A conference on Orthodox Ecclesiology and Modernity took place on March 17, 2012, at the University of St Andrews, the oldest university in Scotland and one of the oldest universities in the English-speaking world. Among the participants were Prof Petros Vassiliadis, dean of the University of Thessaloniki’s faculty of theology, Prof Peter Coleman of the University of Southampton, Deacon Alexey Nesteruk, a lecturer of the Portsmouth University, and other prominent scholars.
Rev. George Zavershinsky, a cleric of the Diocese of Sourozh and dean of the parishes in Scotland and Northern Ireland, took part in the conference with the blessing of the chairman of the Moscow Patriarchate’s department for external church relations. He delivered a paper on Orthodox Ecclesiology and True Dialogue, in which he underscored the antinomic nature of the Orthodox teaching on the Church and noted that it is the Eucharist that defines the understanding of true dialogue as communion in the presence of God.
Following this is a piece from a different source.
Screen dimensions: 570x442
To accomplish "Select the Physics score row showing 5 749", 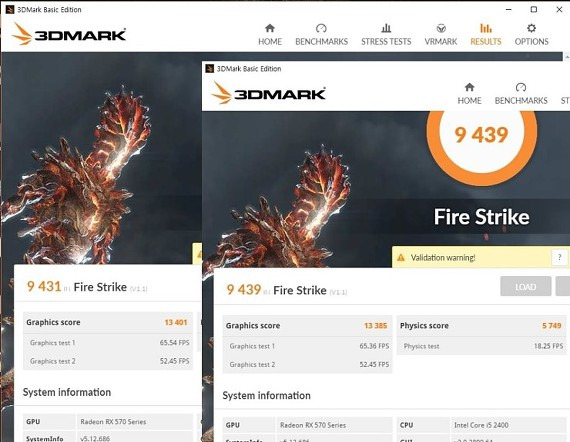I will [x=481, y=326].
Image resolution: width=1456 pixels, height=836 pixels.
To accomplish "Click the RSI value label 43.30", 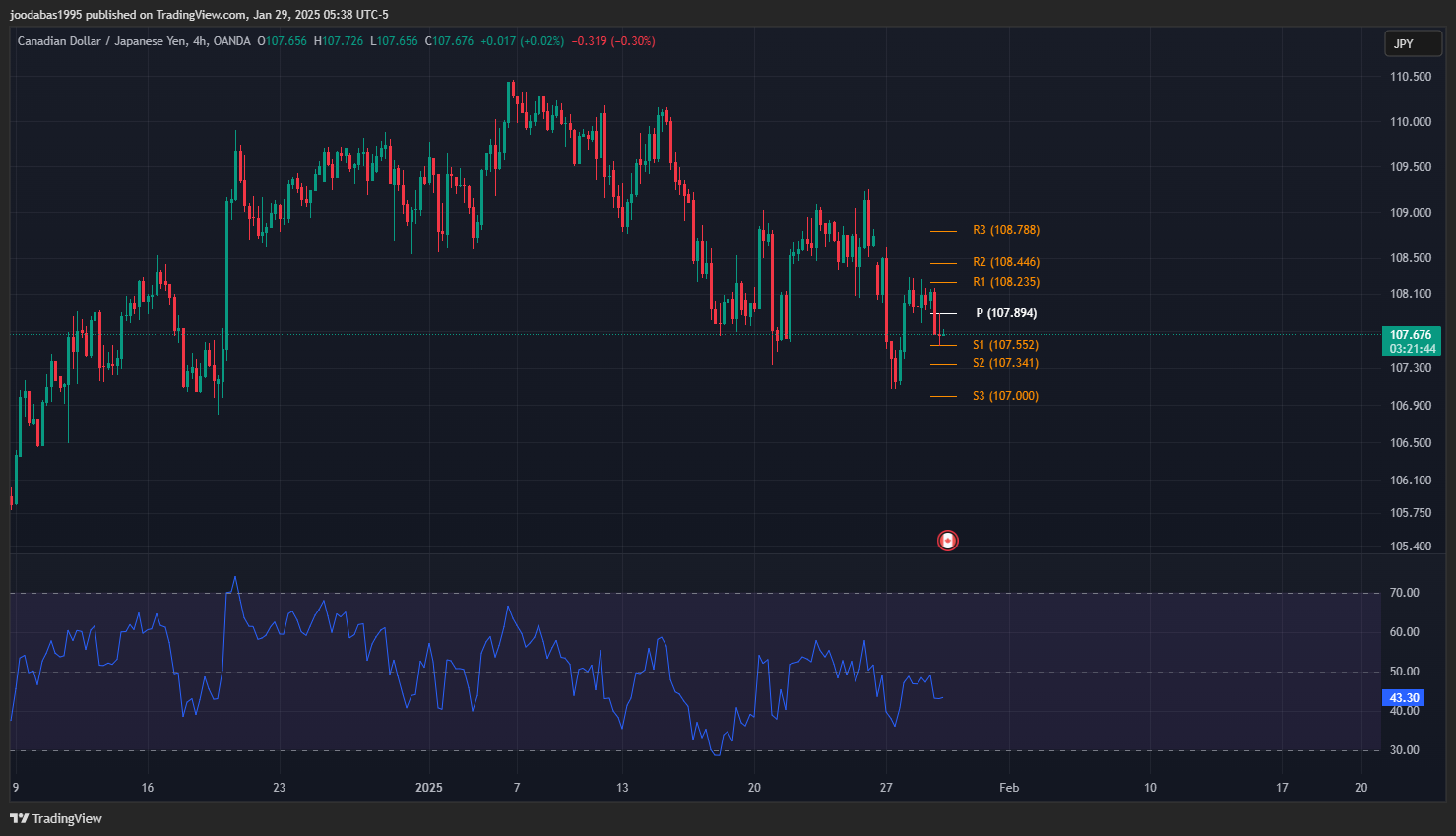I will pos(1403,698).

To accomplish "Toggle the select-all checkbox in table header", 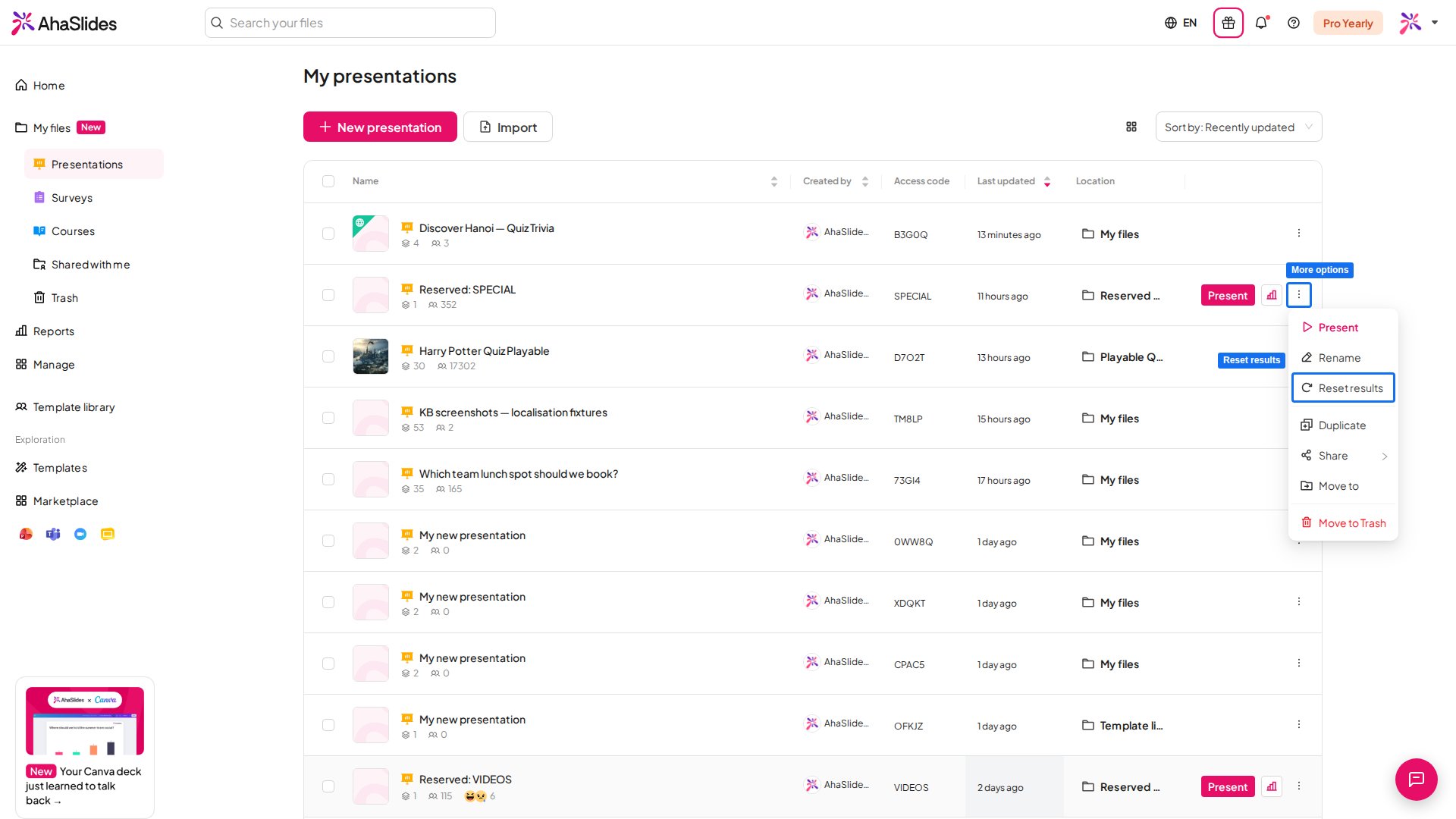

Dialogue is authentic when it takes place in the presence of the ‘eternal Thee’ of God Who shares in it and verifies it. Speaking about the foundations of dialogue between the Church and the state both in the present and historical contexts, Father George cited an example from the recent past of church-state relations in the Soviet period and reminded the English-speaking audience that this dialogue will be valid only if it is based on common human moral and spiritual values based on the faith in God and His goodness. If the state persecutes faith and denies God, the Church follows her own way always based on the Divine Eucharist, which is true dialogue of love.